*** Begin section ***
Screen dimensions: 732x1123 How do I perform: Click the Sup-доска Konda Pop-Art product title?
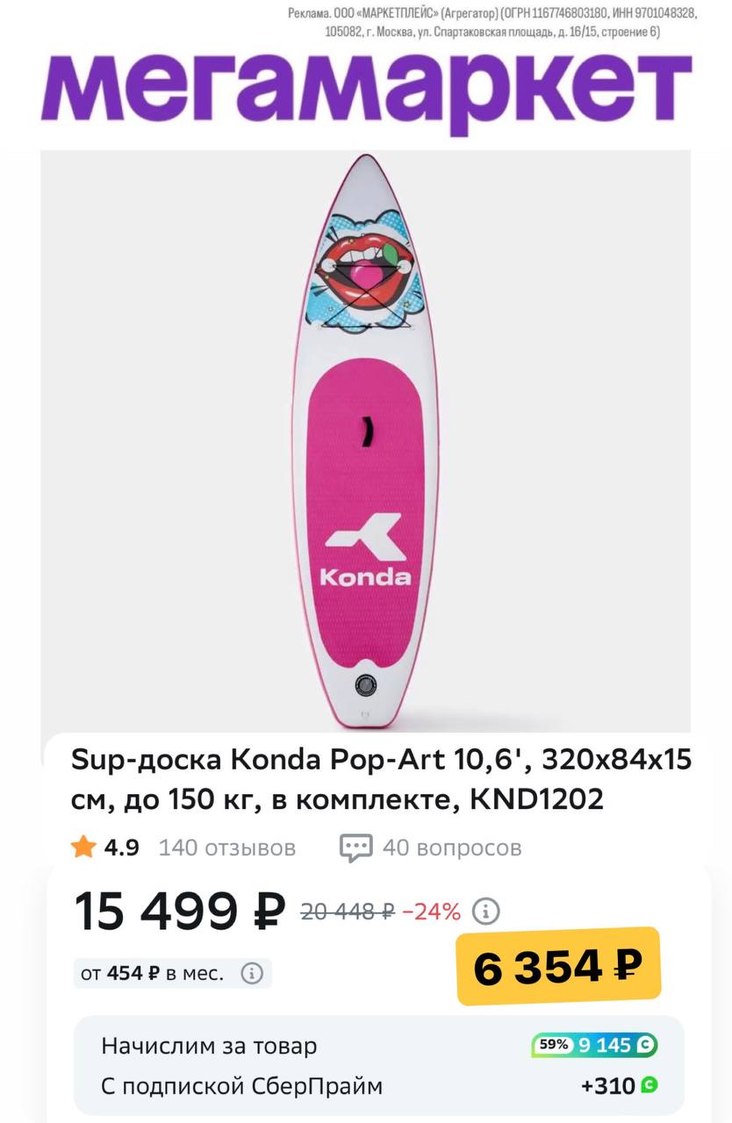point(381,779)
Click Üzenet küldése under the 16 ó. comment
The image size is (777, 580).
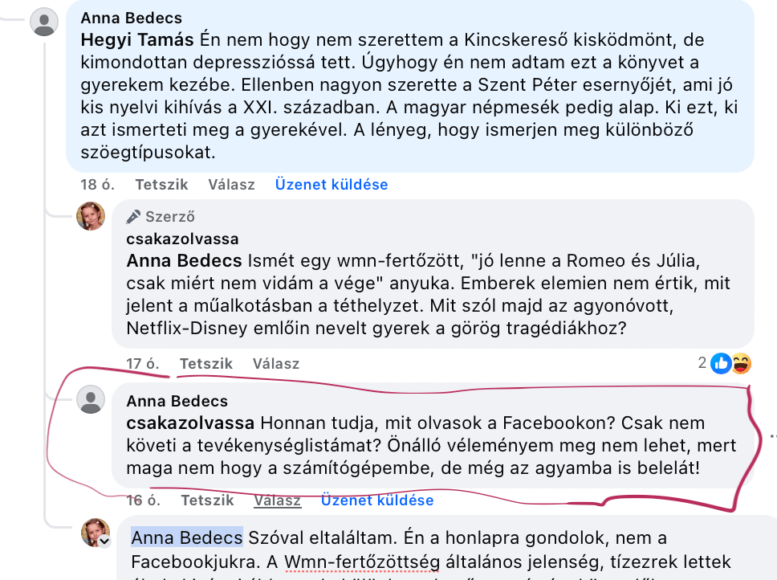(377, 500)
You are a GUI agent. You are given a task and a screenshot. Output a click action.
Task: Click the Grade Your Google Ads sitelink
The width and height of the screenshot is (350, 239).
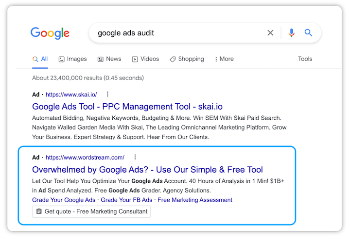pos(64,200)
*** End section ***
What you will do: Copy out the records exactly; the pictures stay behind.

Output of the task:
Screen dimensions: 732x1123 How do I perform: Click the Sup-доска Konda Pop-Art product title?
point(381,779)
Click Üzenet küldése under the 16 ó. comment
The image size is (777, 580).
(377, 500)
You are a GUI agent. You are given a task and a screenshot. Output a click action.
Task: Click the Grade Your Google Ads sitelink
The width and height of the screenshot is (350, 239).
pos(64,200)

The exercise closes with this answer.